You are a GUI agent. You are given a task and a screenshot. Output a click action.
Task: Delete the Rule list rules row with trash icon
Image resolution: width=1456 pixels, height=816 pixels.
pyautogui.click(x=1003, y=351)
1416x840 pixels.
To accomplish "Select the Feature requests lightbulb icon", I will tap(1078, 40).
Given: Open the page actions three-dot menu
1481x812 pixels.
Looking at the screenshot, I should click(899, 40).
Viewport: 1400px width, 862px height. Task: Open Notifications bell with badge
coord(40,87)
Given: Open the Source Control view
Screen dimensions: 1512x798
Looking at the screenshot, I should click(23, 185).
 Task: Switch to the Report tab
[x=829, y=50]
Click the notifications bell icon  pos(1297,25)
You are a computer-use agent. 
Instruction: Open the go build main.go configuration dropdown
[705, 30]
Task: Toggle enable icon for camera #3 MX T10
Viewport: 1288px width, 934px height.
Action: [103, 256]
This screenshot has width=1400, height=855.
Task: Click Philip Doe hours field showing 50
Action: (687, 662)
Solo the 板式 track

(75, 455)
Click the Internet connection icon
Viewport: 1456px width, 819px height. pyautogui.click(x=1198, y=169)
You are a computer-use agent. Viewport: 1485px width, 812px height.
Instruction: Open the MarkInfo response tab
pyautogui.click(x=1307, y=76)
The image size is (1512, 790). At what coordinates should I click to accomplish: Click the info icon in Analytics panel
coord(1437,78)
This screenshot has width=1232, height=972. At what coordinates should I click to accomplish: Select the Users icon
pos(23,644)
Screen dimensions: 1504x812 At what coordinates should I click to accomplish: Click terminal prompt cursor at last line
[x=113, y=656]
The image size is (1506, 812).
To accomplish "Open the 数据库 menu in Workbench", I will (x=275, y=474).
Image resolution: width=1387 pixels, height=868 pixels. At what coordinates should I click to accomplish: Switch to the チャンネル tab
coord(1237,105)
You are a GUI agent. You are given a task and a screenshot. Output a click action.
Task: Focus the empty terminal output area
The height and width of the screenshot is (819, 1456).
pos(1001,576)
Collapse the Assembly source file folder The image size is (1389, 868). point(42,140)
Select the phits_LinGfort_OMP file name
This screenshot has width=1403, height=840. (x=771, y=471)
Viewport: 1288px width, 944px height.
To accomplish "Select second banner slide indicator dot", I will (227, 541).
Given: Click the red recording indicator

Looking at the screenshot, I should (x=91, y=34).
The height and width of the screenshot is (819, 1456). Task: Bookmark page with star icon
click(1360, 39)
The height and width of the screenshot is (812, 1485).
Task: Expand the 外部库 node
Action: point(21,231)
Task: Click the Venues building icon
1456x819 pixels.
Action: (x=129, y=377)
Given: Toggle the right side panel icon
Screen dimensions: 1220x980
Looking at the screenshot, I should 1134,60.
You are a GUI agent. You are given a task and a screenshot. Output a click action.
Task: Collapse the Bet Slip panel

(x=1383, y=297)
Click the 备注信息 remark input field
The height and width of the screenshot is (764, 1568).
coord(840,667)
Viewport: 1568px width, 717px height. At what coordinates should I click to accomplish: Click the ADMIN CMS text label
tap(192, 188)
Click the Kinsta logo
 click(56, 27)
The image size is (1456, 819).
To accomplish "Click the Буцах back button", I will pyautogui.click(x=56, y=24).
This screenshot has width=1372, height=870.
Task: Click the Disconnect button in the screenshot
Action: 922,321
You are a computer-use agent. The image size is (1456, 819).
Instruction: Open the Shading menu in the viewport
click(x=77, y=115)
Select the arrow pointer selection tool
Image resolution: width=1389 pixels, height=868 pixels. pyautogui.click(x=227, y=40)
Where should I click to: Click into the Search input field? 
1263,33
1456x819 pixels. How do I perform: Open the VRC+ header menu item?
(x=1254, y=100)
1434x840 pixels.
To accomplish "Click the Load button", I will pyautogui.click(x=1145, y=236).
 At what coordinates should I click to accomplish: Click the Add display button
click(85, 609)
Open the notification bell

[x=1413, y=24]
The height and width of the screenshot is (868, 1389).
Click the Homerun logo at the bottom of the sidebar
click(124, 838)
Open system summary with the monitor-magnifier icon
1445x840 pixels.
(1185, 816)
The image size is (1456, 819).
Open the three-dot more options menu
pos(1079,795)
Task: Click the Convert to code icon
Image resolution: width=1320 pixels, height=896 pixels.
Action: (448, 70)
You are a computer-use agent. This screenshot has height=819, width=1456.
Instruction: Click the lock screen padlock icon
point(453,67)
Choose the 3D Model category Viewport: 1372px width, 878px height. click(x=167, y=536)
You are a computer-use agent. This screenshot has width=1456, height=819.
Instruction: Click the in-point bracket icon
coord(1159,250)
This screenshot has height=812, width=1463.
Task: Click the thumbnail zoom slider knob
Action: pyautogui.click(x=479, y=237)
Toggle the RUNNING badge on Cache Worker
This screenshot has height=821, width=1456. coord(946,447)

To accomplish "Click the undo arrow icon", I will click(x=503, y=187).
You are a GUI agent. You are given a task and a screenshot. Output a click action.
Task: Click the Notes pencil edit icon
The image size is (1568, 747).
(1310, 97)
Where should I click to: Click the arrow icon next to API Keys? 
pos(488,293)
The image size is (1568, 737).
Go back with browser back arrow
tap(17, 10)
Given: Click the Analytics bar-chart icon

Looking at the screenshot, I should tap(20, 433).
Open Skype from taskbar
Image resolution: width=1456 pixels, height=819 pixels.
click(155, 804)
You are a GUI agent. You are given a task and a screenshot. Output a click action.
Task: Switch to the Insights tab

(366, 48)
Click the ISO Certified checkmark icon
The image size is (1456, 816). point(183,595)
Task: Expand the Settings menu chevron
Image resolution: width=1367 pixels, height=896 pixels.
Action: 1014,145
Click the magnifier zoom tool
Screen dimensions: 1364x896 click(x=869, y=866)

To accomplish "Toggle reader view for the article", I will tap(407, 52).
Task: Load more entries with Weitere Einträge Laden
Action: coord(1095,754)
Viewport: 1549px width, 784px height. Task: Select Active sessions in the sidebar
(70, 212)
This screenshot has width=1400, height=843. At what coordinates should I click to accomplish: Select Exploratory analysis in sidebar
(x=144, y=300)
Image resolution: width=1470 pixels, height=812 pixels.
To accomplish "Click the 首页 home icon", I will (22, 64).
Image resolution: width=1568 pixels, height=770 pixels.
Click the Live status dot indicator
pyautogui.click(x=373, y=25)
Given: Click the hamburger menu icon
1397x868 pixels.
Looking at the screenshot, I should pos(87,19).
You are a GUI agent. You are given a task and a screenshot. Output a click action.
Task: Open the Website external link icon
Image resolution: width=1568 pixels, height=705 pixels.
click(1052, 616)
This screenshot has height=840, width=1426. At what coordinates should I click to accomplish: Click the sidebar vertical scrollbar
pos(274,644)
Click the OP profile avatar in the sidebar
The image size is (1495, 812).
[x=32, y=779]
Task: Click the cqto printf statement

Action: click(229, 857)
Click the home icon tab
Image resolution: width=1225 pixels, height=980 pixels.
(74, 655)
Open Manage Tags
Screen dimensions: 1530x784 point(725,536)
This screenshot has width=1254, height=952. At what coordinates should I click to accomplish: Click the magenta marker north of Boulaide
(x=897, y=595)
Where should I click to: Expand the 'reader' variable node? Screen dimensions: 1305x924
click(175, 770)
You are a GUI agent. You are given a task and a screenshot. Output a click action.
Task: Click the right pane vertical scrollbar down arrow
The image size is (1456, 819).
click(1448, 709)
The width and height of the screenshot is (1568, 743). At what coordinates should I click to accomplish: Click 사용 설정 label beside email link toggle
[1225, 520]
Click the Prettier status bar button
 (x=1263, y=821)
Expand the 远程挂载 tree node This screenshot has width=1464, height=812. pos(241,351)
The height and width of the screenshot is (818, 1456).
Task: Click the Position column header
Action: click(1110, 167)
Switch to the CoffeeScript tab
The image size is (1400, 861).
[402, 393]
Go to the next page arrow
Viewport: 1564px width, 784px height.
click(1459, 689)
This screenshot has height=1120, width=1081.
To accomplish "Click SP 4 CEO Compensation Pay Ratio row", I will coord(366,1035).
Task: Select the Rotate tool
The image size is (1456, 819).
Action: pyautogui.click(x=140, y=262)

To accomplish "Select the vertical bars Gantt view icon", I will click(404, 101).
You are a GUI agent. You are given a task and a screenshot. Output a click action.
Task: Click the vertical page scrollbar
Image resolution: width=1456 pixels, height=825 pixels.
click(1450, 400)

YOUR ASSIGNMENT
Starting at the line above that contains "Given: Click the red recording indicator", repeat each line exactly up to and including the line that contains "You are a computer-use agent. The", and stop there.

ANSWER SECTION
Given: Click the red recording indicator

Looking at the screenshot, I should (x=91, y=34).
The height and width of the screenshot is (819, 1456). Task: Bookmark page with star icon
click(1360, 39)
The height and width of the screenshot is (812, 1485).
Task: Expand the 外部库 node
Action: point(21,231)
Task: Click the Venues building icon
1456x819 pixels.
Action: (x=129, y=377)
Given: Toggle the right side panel icon
Screen dimensions: 1220x980
Looking at the screenshot, I should 1134,60.
You are a GUI agent. You are given a task and a screenshot. Output a click action.
Task: Collapse the Bet Slip panel

(x=1383, y=297)
Click the 备注信息 remark input field
The height and width of the screenshot is (764, 1568).
coord(840,667)
Viewport: 1568px width, 717px height. At what coordinates should I click to accomplish: Click the ADMIN CMS text label
tap(192, 188)
Click the Kinsta logo
 click(56, 27)
The image size is (1456, 819).
To accomplish "Click the Буцах back button", I will pyautogui.click(x=56, y=24).
This screenshot has width=1372, height=870.
Task: Click the Disconnect button in the screenshot
Action: 922,321
You are a computer-use agent. The image size is (1456, 819).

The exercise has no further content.